In parallel, we were building our petabyte-scale data lake, which served as the foundation for storing large-scale cybersecurity telemetry and analytical data. However, as our data ecosystem grew, we faced an increasing need for cross-database analytical workflows that required joining OLTP data with our data lake. This fragmentation created a bottleneck, making it clear that we needed a way to query data seamlessly across multiple sources without requiring extensive data movement.
This led us to explore federated query engines, which allows querying across different data sources (e.g., HDFS/S3, PostgreSQL, MongoDB) without having to migrate everything into a single system.
Among the available options such as Trino, Apache Drill, and Dremio, we ultimately chose Trino (formerly PrestoSQL) as our primary federated query engine due to its superior performance, scalability, ANSI SQL compliance, and extensive connector ecosystem.
Trino’s distributed SQL execution enabled us to run queries across multiple OLTP databases and our data lake efficiently, without the need for costly ETL pipelines.
Our current data-platform architecture with Trino federated query engine
Moving forward, federated querying became a cornerstone of our data platform, enabling seamless data access across different stores while maintaining high performance and scalability. However, as our data volumes skyrocketed both in our OLTP databases and the data lake, we hit performance bottlenecks, especially when running complex JOIN operations between OLTP databases and the data lake. The overhead of querying across multiple data stores in real time became unsustainable, prompting us to rethink our approach.
Challenges with the Existing Approach
As our data platform scaled, we faced increasing challenges in handling large-scale analytical queries while ensuring that transactional workloads remained performant. The core issues stemmed from the fundamental differences in how OLTP databases like PostgreSQL and analytical query engines like Trino operate.
- Read and Write Contention in PostgreSQL
PostgreSQL served as the primary transactional store, handling both real-time reads and write-heavy workloads. As analytical queries on PostgreSQL increased, contention between OLTP and OLAP workloads became a severe bottleneck.
To mitigate this, we initially introduced read replicas for PostgreSQL and redirected Trino queries to them. However, this approach introduced new challenges
- Replication Lag: Heavy write workloads on the primary database caused frequent replication delays, leading to stale or inconsistent query results from read replicas.

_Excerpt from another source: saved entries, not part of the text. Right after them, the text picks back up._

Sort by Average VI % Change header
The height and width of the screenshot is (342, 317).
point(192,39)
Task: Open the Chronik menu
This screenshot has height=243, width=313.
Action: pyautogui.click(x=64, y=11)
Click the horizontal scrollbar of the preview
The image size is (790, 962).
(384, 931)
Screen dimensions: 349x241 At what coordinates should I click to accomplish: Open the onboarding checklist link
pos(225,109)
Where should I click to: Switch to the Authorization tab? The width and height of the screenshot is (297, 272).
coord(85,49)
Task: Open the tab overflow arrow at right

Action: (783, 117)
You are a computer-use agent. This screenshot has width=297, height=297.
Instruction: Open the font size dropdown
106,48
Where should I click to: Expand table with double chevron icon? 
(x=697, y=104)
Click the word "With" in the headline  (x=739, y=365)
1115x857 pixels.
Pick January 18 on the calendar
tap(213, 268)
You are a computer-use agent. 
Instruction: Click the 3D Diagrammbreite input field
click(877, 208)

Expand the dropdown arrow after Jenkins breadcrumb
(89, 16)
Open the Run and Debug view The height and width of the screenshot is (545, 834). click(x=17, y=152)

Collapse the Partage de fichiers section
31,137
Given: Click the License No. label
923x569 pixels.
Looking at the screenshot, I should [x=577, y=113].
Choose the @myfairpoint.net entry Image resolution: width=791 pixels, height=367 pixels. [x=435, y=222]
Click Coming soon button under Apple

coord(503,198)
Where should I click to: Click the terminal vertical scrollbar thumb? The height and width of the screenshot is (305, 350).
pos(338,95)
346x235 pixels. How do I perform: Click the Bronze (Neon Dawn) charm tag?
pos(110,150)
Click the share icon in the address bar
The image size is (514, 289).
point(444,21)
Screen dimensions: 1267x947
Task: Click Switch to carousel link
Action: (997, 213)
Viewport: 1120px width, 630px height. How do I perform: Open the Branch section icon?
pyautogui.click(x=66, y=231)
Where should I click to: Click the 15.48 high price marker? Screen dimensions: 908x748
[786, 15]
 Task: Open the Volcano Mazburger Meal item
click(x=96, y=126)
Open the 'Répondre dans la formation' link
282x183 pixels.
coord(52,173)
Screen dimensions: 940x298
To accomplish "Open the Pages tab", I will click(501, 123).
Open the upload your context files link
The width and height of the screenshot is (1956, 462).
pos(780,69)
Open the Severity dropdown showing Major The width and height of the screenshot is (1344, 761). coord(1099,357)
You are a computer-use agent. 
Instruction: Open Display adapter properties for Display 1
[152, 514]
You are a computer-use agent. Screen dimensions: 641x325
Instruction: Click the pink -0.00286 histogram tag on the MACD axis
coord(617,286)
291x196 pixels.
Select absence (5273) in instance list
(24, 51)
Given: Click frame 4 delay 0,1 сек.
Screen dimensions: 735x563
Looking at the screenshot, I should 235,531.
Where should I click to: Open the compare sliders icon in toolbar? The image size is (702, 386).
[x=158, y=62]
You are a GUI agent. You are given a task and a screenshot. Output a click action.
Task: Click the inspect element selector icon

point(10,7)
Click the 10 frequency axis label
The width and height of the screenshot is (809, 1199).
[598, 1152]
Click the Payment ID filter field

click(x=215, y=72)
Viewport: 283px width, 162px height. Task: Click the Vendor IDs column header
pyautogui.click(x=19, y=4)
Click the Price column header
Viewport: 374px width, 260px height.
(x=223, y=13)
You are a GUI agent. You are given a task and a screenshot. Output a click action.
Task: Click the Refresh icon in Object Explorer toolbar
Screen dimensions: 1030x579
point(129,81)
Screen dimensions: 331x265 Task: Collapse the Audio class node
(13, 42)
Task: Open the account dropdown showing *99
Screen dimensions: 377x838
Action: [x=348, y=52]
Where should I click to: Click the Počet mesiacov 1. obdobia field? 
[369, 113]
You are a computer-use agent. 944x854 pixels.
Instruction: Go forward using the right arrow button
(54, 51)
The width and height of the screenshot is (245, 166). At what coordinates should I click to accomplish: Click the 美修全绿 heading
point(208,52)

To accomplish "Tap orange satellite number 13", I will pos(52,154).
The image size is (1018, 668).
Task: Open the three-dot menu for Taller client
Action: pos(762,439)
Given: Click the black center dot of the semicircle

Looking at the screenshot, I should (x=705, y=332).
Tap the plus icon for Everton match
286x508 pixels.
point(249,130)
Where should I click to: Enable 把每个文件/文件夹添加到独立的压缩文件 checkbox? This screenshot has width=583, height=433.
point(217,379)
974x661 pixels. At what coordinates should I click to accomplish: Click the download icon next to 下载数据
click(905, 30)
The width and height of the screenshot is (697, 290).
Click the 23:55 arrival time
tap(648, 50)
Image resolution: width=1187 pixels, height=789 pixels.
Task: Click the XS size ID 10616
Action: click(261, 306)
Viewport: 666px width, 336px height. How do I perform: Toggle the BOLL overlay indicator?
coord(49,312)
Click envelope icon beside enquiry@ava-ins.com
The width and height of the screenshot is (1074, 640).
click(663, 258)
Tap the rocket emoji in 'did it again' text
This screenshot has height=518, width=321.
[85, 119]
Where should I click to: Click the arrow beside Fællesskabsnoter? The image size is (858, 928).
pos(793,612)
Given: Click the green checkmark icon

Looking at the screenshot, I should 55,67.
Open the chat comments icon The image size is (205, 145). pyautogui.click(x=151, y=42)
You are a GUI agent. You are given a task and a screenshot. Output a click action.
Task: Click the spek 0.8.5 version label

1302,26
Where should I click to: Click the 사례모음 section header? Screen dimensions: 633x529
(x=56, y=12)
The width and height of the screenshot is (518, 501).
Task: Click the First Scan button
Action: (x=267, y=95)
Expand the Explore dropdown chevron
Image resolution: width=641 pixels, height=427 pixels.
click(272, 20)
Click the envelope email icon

- Impact of Long-Running Queries: Trino’s analytical queries, which processed millions of records, made replication lag worse. Long-running queries on the read replica frequently conflicted with the replication process, often triggering the infamous “cancelling statement due to conflict with recovery” error. Increasing the replication delay parameters might temporarily reduce query cancellations, but it comes at the cost of significant replication lag, delaying access to fresh data.
- Growing Write Latency: As the volume of incoming data surged, PostgreSQL write operations became slower. Managing indexes, vacuuming, and maintaining DB health became increasingly operationally complex.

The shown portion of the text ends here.